Interaction between a silica particle and the underside of a polymer monolayer at the air/water interface in the presence of an anionic surfactant

The properties of a monolayer of the non-ionic Pluronic F127 at the air/water interface and the effect of an anionic surfactant (sodium dodecyl sulphate, SDS) were characterized using a Langmuir film balance and the Monolayer Particle Interaction Apparatus; Pluronic F127 is a triblock copolymer of poly(ethylene oxide) (PEO groups)–poly(propylene oxide) (PO groups)–poly(ethylene oxide) (PEO groups). The surface pressure–area ( Π – A ) isotherms and the forces between a silica particle and the monolayer in the water phase were measured in the absence and presence of SDS molecules.
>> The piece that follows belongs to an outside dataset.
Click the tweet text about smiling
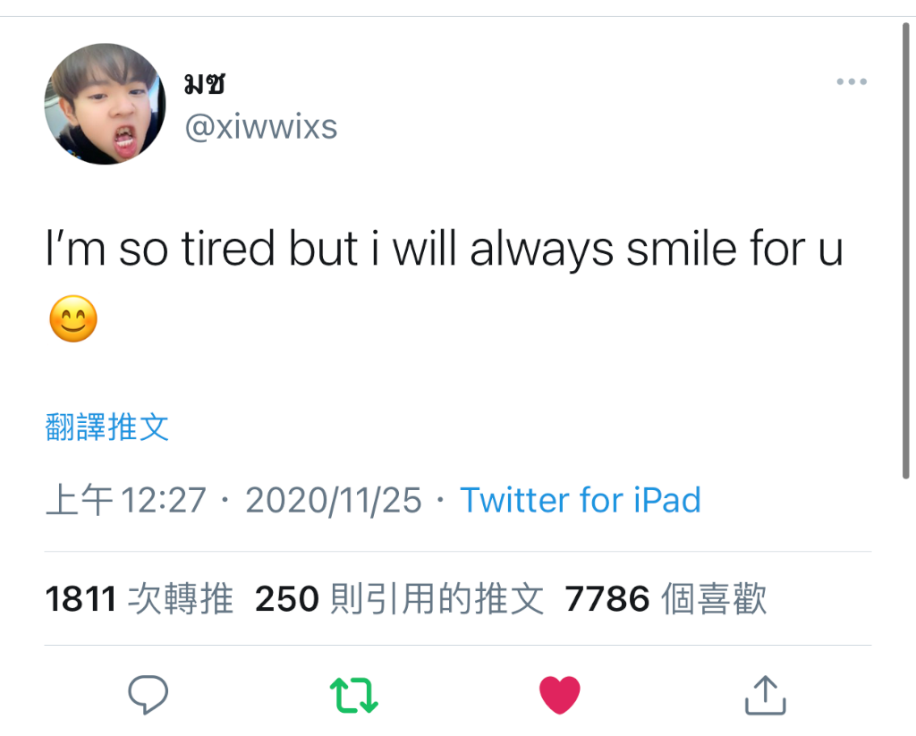Image resolution: width=916 pixels, height=736 pixels. [x=445, y=250]
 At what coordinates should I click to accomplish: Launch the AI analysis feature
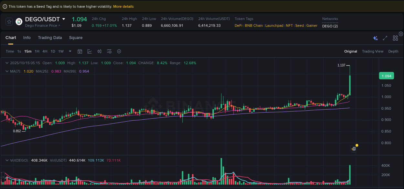tap(375, 38)
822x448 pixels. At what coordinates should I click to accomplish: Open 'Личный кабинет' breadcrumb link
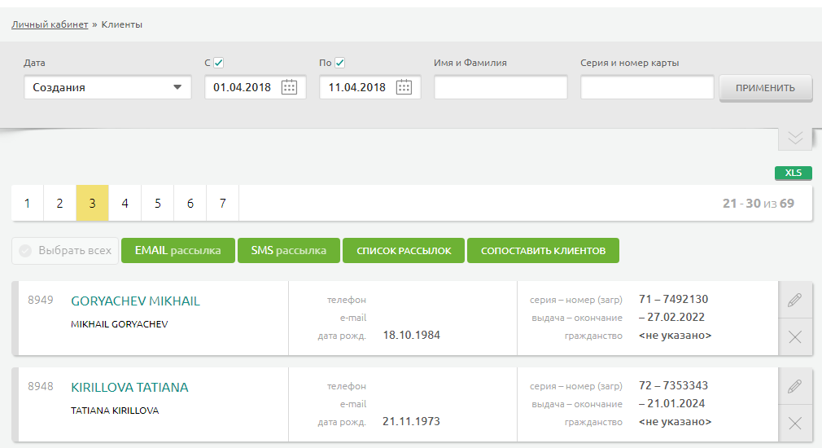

The isotherm of the monolayer showed the characteristics of a pancake-to-brush transition upon compression of the monolayer. An adhesion was measured between the particle and the F127 monolayer. We attribute it to hydrogen bonds between the PEO groups and the silanol groups of the particle. The adhesion increased upon compression of the monolayer, due to the resulting increase in the number of hydrophilic PEO groups in the water phase. The adhesion decreased upon the addition of SDS, interpreted by an adsorption of SDS to the air/water interface. The presence of SDS at the interface results in an electrostatic repulsion between the negatively charged SDS headgroups and the negatively charged silica particle. The addition of SDS also decreased the stiffness of the monolayer. This increased flexibility can be explained by (1) the more fluid nature of the SDS molecules in comparison to the polymer molecules, (2) the electrostatic repulsion between the SDS groups in the monolayer, and/or (3) binding between the hydrophobic PO groups and the hydrophobic tails of the SDS molecules.